+++ Materials provided +++
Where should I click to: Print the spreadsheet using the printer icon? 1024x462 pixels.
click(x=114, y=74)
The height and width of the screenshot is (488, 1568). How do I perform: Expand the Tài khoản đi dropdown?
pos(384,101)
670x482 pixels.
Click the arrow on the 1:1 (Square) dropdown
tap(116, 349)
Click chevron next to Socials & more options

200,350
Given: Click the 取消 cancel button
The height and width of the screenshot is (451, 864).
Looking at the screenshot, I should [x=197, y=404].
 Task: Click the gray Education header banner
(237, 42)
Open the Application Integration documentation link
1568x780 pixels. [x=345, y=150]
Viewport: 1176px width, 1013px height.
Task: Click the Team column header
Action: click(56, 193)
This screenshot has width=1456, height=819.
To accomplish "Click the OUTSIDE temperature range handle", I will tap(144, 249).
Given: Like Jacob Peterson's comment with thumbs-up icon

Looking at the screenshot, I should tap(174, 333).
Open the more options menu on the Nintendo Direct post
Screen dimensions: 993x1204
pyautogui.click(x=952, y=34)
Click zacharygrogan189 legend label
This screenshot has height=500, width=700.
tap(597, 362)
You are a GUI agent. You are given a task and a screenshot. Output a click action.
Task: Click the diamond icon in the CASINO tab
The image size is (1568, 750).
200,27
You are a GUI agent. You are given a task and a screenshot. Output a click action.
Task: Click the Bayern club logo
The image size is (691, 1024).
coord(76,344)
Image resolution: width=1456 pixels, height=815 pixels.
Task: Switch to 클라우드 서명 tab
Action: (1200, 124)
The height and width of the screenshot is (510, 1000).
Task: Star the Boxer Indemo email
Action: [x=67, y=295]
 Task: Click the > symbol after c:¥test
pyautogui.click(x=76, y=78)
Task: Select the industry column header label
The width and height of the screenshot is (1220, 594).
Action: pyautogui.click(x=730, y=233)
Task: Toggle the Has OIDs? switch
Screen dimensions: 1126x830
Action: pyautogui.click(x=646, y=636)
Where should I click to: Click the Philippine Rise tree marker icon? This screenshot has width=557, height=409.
+++
## Exercise details
Give back every entry exactly.

## Exercise result
Where should I click to: Print the spreadsheet using the printer icon? 1024x462 pixels.
click(x=114, y=74)
The height and width of the screenshot is (488, 1568). How do I perform: Expand the Tài khoản đi dropdown?
pos(384,101)
670x482 pixels.
Click the arrow on the 1:1 (Square) dropdown
tap(116, 349)
Click chevron next to Socials & more options

200,350
Given: Click the 取消 cancel button
The height and width of the screenshot is (451, 864).
Looking at the screenshot, I should [x=197, y=404].
 Task: Click the gray Education header banner
(237, 42)
Open the Application Integration documentation link
1568x780 pixels. [x=345, y=150]
Viewport: 1176px width, 1013px height.
Task: Click the Team column header
Action: click(56, 193)
This screenshot has width=1456, height=819.
To accomplish "Click the OUTSIDE temperature range handle", I will tap(144, 249).
Given: Like Jacob Peterson's comment with thumbs-up icon

Looking at the screenshot, I should tap(174, 333).
Open the more options menu on the Nintendo Direct post
Screen dimensions: 993x1204
pyautogui.click(x=952, y=34)
Click zacharygrogan189 legend label
This screenshot has height=500, width=700.
tap(597, 362)
You are a GUI agent. You are given a task and a screenshot. Output a click action.
Task: Click the diamond icon in the CASINO tab
The image size is (1568, 750).
200,27
You are a GUI agent. You are given a task and a screenshot. Output a click action.
Task: Click the Bayern club logo
The image size is (691, 1024).
coord(76,344)
Image resolution: width=1456 pixels, height=815 pixels.
Task: Switch to 클라우드 서명 tab
Action: (1200, 124)
The height and width of the screenshot is (510, 1000).
Task: Star the Boxer Indemo email
Action: [x=67, y=295]
 Task: Click the > symbol after c:¥test
pyautogui.click(x=76, y=78)
Task: Select the industry column header label
The width and height of the screenshot is (1220, 594).
Action: pyautogui.click(x=730, y=233)
Task: Toggle the Has OIDs? switch
Screen dimensions: 1126x830
Action: pyautogui.click(x=646, y=636)
Where should I click to: Click the Philippine Rise tree marker icon? This screenshot has width=557, height=409.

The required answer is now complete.